22 June 2008

Plus Ca Change . . .


31. GNARLS BARKLEY, "Crazy"
Produced by Danger Mouse; written by Brian Burton, Thomas Callaway, Gianfranco Reverberi, Gian Piero Reverberi
WMI R1251791 2006 Billboard: # 2

32. SEAL, "Crazy"
Produced by Sean Chennery, Guy, Trevor Horn, William Orbit, and Tim Simenon; written by Sealhenri Samuel and Guy Sigsworth
ZTT/Sire 19298 1991 Billboard: # 7

Two snapshots of R&B, fifteen years apart, showing how far we've come and gone.

Despite what you might think, the later track is less produced. It's just drum and bass for the most part, with strings on the choruses. Even though the earlier track had Seal, the later track trusts the vocalist more, and Cee-Lo soars more on a GB single like this than he ever could with Goodie Mob, even on a beautiful track like "Inshallah." Perhaps because it has so many producers, the earlier track has more elements to its sonic surface and more outright polyrhythms.

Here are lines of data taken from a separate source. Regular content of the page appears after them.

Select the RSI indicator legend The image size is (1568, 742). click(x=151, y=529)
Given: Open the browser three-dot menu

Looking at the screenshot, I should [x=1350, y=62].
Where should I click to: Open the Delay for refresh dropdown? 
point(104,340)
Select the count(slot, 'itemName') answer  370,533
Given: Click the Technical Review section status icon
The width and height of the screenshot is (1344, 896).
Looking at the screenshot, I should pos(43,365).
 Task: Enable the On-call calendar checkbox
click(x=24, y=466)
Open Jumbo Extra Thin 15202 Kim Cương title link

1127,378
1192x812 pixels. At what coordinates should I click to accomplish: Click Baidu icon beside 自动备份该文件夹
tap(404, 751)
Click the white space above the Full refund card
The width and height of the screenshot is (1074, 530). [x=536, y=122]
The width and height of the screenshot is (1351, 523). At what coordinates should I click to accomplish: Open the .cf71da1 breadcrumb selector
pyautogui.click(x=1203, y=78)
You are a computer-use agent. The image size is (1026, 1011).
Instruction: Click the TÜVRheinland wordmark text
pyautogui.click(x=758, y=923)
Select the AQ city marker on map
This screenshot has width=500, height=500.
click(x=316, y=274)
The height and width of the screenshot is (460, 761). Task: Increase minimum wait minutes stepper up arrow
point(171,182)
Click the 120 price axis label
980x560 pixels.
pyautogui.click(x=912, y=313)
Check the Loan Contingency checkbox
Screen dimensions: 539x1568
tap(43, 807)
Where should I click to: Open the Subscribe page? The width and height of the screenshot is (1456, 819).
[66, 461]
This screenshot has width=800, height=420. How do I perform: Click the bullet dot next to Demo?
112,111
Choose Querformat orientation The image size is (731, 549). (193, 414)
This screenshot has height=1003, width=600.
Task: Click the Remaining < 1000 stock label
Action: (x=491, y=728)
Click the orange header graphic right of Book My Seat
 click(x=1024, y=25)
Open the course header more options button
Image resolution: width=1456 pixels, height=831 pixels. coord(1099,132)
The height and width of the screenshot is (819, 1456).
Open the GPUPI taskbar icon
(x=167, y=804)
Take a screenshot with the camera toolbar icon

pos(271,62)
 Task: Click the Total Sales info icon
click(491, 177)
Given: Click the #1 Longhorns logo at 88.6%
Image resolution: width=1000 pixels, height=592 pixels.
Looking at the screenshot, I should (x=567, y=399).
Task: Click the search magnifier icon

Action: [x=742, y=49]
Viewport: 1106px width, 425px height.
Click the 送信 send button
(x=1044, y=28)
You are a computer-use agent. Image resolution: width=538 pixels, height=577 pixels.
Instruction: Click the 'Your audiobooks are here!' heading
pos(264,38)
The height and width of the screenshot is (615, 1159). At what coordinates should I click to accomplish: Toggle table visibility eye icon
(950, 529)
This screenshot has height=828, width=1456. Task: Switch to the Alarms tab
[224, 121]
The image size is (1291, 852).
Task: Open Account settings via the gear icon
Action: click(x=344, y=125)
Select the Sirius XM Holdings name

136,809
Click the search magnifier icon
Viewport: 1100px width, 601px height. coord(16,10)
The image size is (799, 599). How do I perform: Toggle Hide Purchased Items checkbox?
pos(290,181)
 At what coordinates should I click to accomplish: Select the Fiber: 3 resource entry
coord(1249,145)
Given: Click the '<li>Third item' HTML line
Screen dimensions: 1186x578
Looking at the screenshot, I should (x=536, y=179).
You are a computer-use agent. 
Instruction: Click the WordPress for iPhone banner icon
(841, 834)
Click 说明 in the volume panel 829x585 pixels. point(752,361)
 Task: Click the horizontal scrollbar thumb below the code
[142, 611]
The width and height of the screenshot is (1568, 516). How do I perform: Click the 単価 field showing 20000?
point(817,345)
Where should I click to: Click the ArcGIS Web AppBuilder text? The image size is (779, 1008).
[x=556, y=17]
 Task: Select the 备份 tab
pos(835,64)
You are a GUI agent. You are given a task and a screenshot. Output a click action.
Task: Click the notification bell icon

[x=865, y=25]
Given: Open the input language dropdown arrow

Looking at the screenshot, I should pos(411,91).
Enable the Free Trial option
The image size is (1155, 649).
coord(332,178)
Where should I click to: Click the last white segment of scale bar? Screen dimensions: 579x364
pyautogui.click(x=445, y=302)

And then there are the lyrics. Both songs are about alienation, even dissociative disorder, as a response to the protagonists' condition, but Seal's track seems to be more about the presumed conditions of African American life, so much so that Spike Lee used it for Clockers, some years after its release. The GB track, on the other hand, is less race-specific. Even when viewed from the point of view of class, it's much more of a middle class track than a working class one.

What difference does this make? Well, if the songs can be read synchronically, for the working class schizophrenia is a way of coping; for the middle class, it is a way of life. Which might make you rethink the whole question of whether society should really present assimilation as a desirable goal.